Required work
**1)** Could you transcribe the stretch of the PETSc mailing-list thread from "[petsc-users] solving system" through "fine so far."?
**2)** What are the distinct values that follow "type:" in the solver output of the PETSc mailing-list thread?

Document segment
[petsc-users] solving system with 2x2 block size
Barry Smith
bsmith at mcs.anl.gov
Tue Nov 15 18:50:23 CST 2016
Glad to hear it.
> On Nov 15, 2016, at 5:16 PM, Manav Bhatia <bhatiamanav at gmail.com> wrote:
>
> I tried the options "-mat_type baij” and that seemed to change the type of matrix to BAIJ.
>
> I am now experimenting with various preconditioners (ILU, ASM, etc.), and things seem to be working fine so far.
>
> KSP Object:(fluid_complex_) 4 MPI processes
> type: gmres
> GMRES: restart=30, using Classical (unmodified) Gram-Schmidt Orthogonalization with no iterative refinement
> GMRES: happy breakdown tolerance 1e-30
> maximum iterations=10000, initial guess is zero
> tolerances: relative=1e-10, absolute=1e-50, divergence=10000.
> left preconditioning
> using PRECONDITIONED norm type for convergence test
> PC Object:(fluid_complex_) 4 MPI processes
> type: asm
> Additive Schwarz: total subdomain blocks = 4, amount of overlap = 1
> Additive Schwarz: restriction/interpolation type - RESTRICT
> Local solve is same for all blocks, in the following KSP and PC objects:
> KSP Object: (fluid_complex_sub_) 1 MPI processes
> type: gmres
> GMRES: restart=30, using Classical (unmodified) Gram-Schmidt Orthogonalization with no iterative refinement
> GMRES: happy breakdown tolerance 1e-30
> maximum iterations=10000, initial guess is zero
> tolerances: relative=1e-05, absolute=1e-50, divergence=10000.
> left preconditioning
> using PRECONDITIONED norm type for convergence test
> PC Object: (fluid_complex_sub_) 1 MPI processes
> type: ilu
> ILU: out-of-place factorization
> 3 levels of fill
> tolerance for zero pivot 2.22045e-14
> matrix ordering: natural
> factor fill ratio given 1., needed 2.32913
> Factored matrix follows:
> Mat Object: 1 MPI processes
> type: seqbaij
> rows=294752, cols=294752, bs=2
> package used to perform factorization: petsc
> total: nonzeros=49050496, allocated nonzeros=49050496
> total number of mallocs used during MatSetValues calls =0
> block size is 2
> linear system matrix = precond matrix:
> Mat Object: (fluid_complex_) 1 MPI processes
> type: seqbaij
> rows=294752, cols=294752, bs=2
> total: nonzeros=21059584, allocated nonzeros=21059584
> total number of mallocs used during MatSetValues calls =0
> block size is 2
> linear system matrix = precond matrix:
> Mat Object: (fluid_complex_) 4 MPI processes
> type: mpibaij
> rows=1158728, cols=1158728, bs=2
> total: nonzeros=83105344, allocated nonzeros=83266816
> total number of mallocs used during MatSetValues calls =0
> block size is 2
>
>
> -Manav
>
>
>> On Nov 15, 2016, at 3:34 PM, Barry Smith <bsmith at mcs.anl.gov> wrote:
>>
>>>
>>> On Nov 15, 2016, at 3:23 PM, Manav Bhatia <bhatiamanav at gmail.com> wrote:
>>>
>>> I have a complex system, (A + i B) (x + i y) = (f + ig), that I am trying to solve using real matrices:
>>>
>>> [A -B; B A ] [x; y] = [f; g]
>>>
>>> So, the 2x2 block is made of the real and imaginary component of each entry in the complex matrix.

Given material
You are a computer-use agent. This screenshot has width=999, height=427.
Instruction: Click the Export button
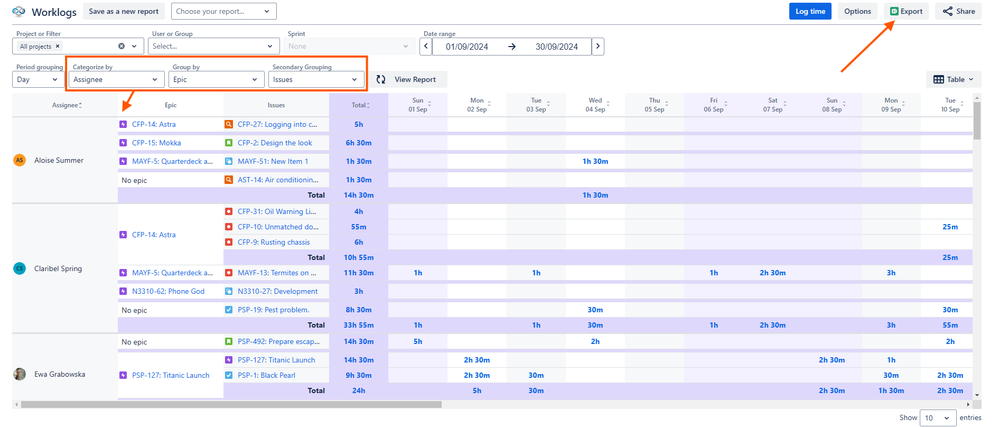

Answers for the tasks
**1)**
[petsc-users] solving system with 2x2 block size
Barry Smith
bsmith at mcs.anl.gov
Tue Nov 15 18:50:23 CST 2016
Glad to hear it.
> On Nov 15, 2016, at 5:16 PM, Manav Bhatia <bhatiamanav at gmail.com> wrote:
>
> I tried the options "-mat_type baij” and that seemed to change the type of matrix to BAIJ.
>
> I am now experimenting with various preconditioners (ILU, ASM, etc.), and things seem to be working fine so far.

**2)** gmres, asm, ilu, seqbaij, mpibaij